Human activity is directly linked to the hot and dry winter in California, according to a paper published in Proceedings of the National Academy of Scientists. Scientists affiliated with two departments at Stanford University (the Department of Environmental Earth System Science and the Stanford Woods Institute for Environment) blamed the historic drought squarely on anthropogenic climate change.
The study used historical statewide data for observed temperature, precipitation and drought in California. Researchers came to a stunning conclusion about the relationship between climate change and the California drought using a process called bootstrapping, which is a technique that lets statisticians use the same sample over and over again to improve their estimates of specific effects. The bootstrapping in this study was used to compare climate data with measures of populations from different time periods to allow for analysis of how changes in population are associated with different climate conditions.

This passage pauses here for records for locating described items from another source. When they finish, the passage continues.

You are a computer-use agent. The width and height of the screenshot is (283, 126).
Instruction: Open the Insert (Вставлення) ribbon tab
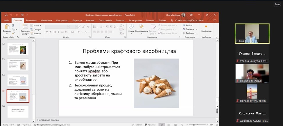[31, 20]
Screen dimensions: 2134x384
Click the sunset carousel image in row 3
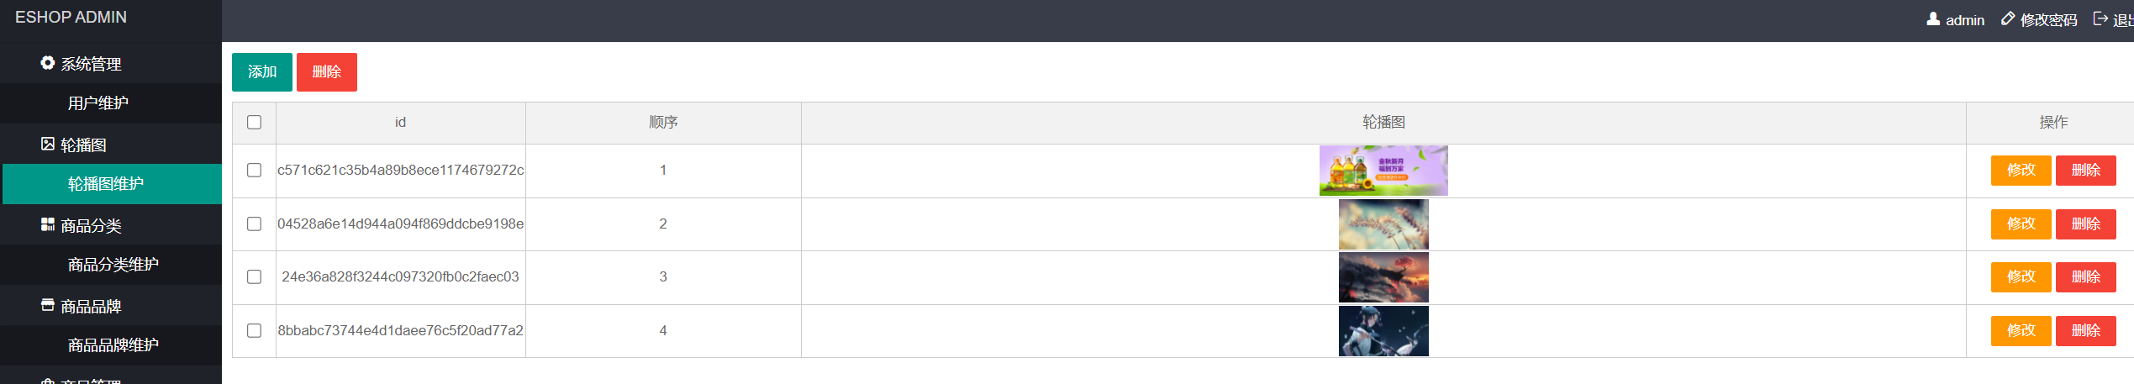pos(1383,277)
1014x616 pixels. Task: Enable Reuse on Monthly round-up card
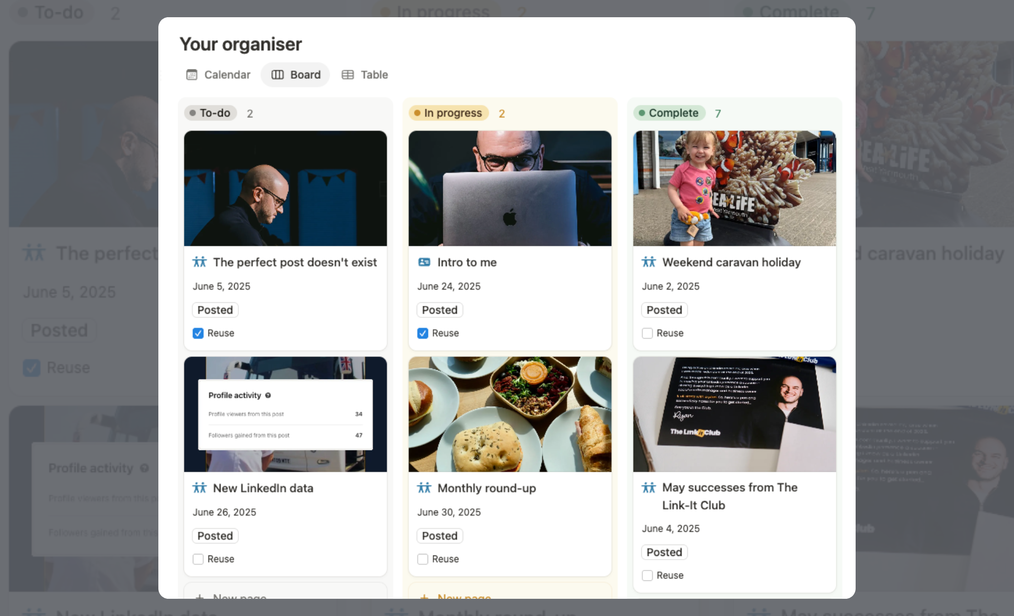(423, 559)
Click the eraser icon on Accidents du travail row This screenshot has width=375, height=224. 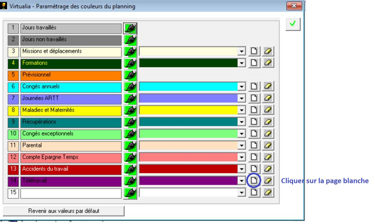tap(268, 169)
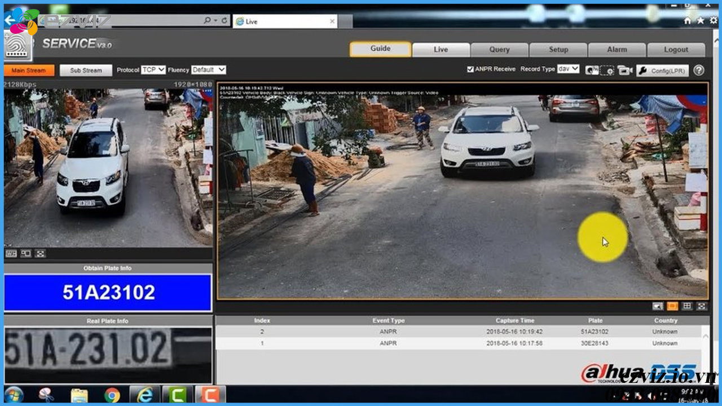
Task: Click the orange single-view icon below the video
Action: 671,307
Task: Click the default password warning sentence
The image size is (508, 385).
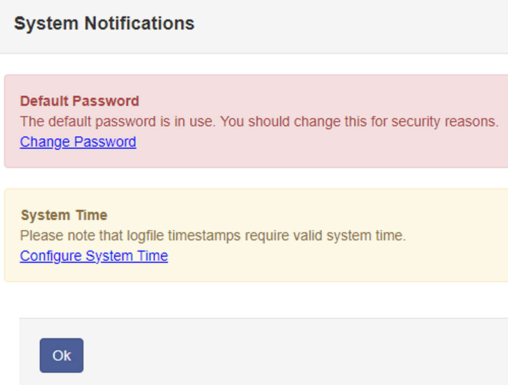Action: [259, 122]
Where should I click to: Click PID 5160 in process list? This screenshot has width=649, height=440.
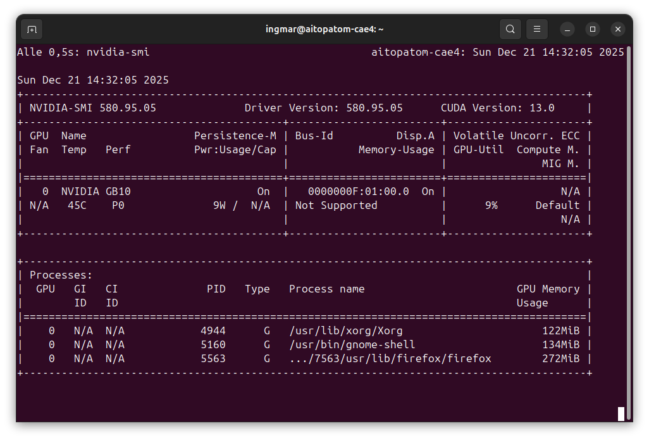213,344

The study found that the warming across California happens in climate models that include both natural and human factors, but not in simulations that include only natural factors, arstechnica notes. The difference between the two scenarios has a very high level of statistical significance.
In their conclusion, the scientists say their results strongly suggest that human-caused warming has increased the probability of co-occurring temperature and precipitation conditions that have historically led to California’s droughts. They add that continued warming is likely to lead to situations where every future dry period, whether seasonal, annual or multiannual, will come along with historically warm conditions.